Hi,
I having a problem with MEGAN 5. I'm working with some quite large RMA files (40 Gb aprox), built using the trimmed reads and a blast run. The problem is that my (poor little) PC always hangs up when I try to open them. So, I was wondering if there's a way to parse a file via Megan command line, dividing it in "Bacteria", "Archaeas" & "Viruses" or whatever, so the files become a little bit smaller. Thanks!
Thanks Charles for replying. Yes, I have the 16S sequences and I've already used QIIME. But now I'm working on the WGS reads and I wanted to do another taxonomical analysis (beacuse by using 16S, you leave behind viruses and eukaryotas). That's why I tried MEGAN. For the BLAST part, I used DIAMOND, which is waaay faster than regular BLAST (although, each search takes almost a day). I got that one covered, but the results I get are killing my PC (still waiting for budget approval to buy a new one...)
Ok - I haven't tested any of the following programs, but it is possible that it might help you to use a different method to quantify species abundances that doesn't depend upon your BLAST file:
http://genomebiology.biomedcentral.com/articles/10.1186/s13059-016-0997-x
http://www.ccb.jhu.edu/software/centrifuge/
This one is really for transcriptomes, but it might still work:
https://genomebiology.biomedcentral.com/articles/10.1186/s13059-016-0969-1 http://taxonomer.iobio.io/
Hi Did you find out any solution to this problem? I am facing the same problem. My rma files are almost 2 GB to 3GB in size but still, my pc hangs.
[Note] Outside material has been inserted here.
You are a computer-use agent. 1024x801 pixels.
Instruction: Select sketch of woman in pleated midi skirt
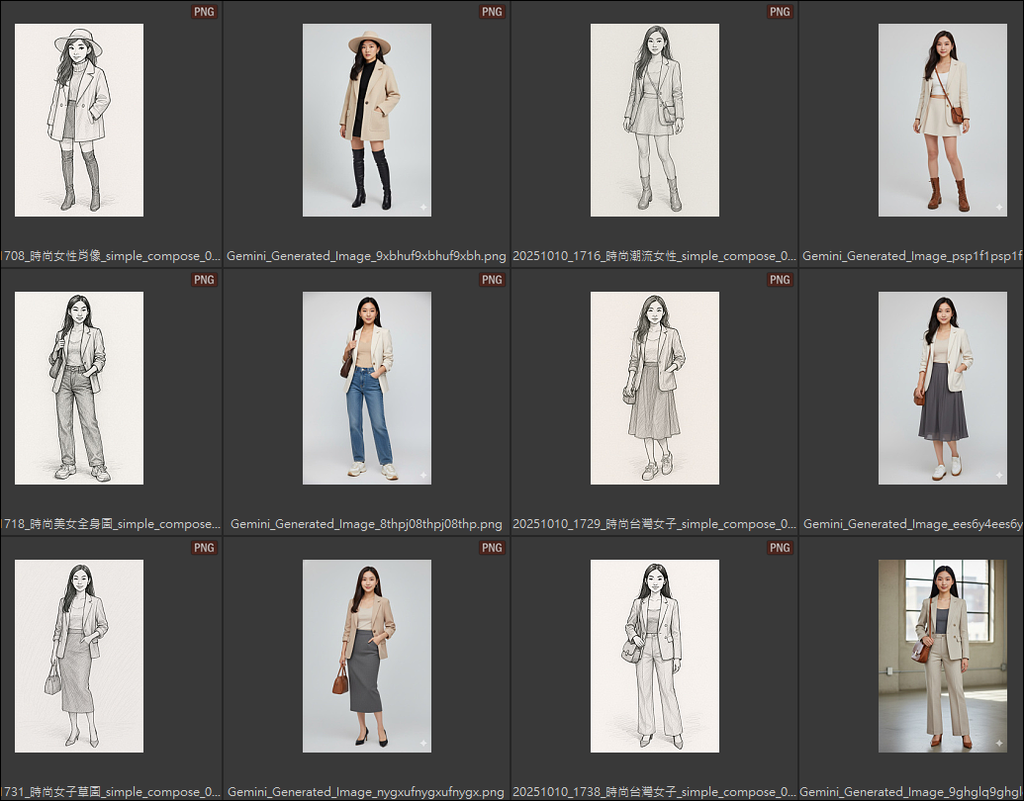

If you found any solution please explain because that would be really helpful.
Thanks
I am not sure what to tell you about RMA files, since I don't typically work with Megan.
In general, there was some public eDNA re-analysis where I tried out various options:
https://github.com/cwarden45/PRJNA513845-eDNA_reanalysis/blob/master/metagenomics/README.md
Running MEGABLAST does take a while, even with prioritizing more highly expressed sequences (unless you go even further). In that situation, I was specifically looking for artifacts, so I specifically was trying to look at less common things.
However, in other situations, maybe looking something like those present at >1% (or even >1/10,000, for identical sequences) might help?
Also, in that situation, the SRA has some taxonomy assignments.
Assuming that you don't have human reads without consent for public deposit (or you filter the human reads), the SRA has some taxonomy assignments. For that eDNA project, you can see some selected notes here:
https://github.com/cwarden45/PRJNA513845-eDNA_reanalysis/blob/master/extended_summary.xlsx (if you download the file to view locally).
In other words, if you haven't already deposited your data in the SRA, that is generally a good practice and might be helpful for analysis in some situations?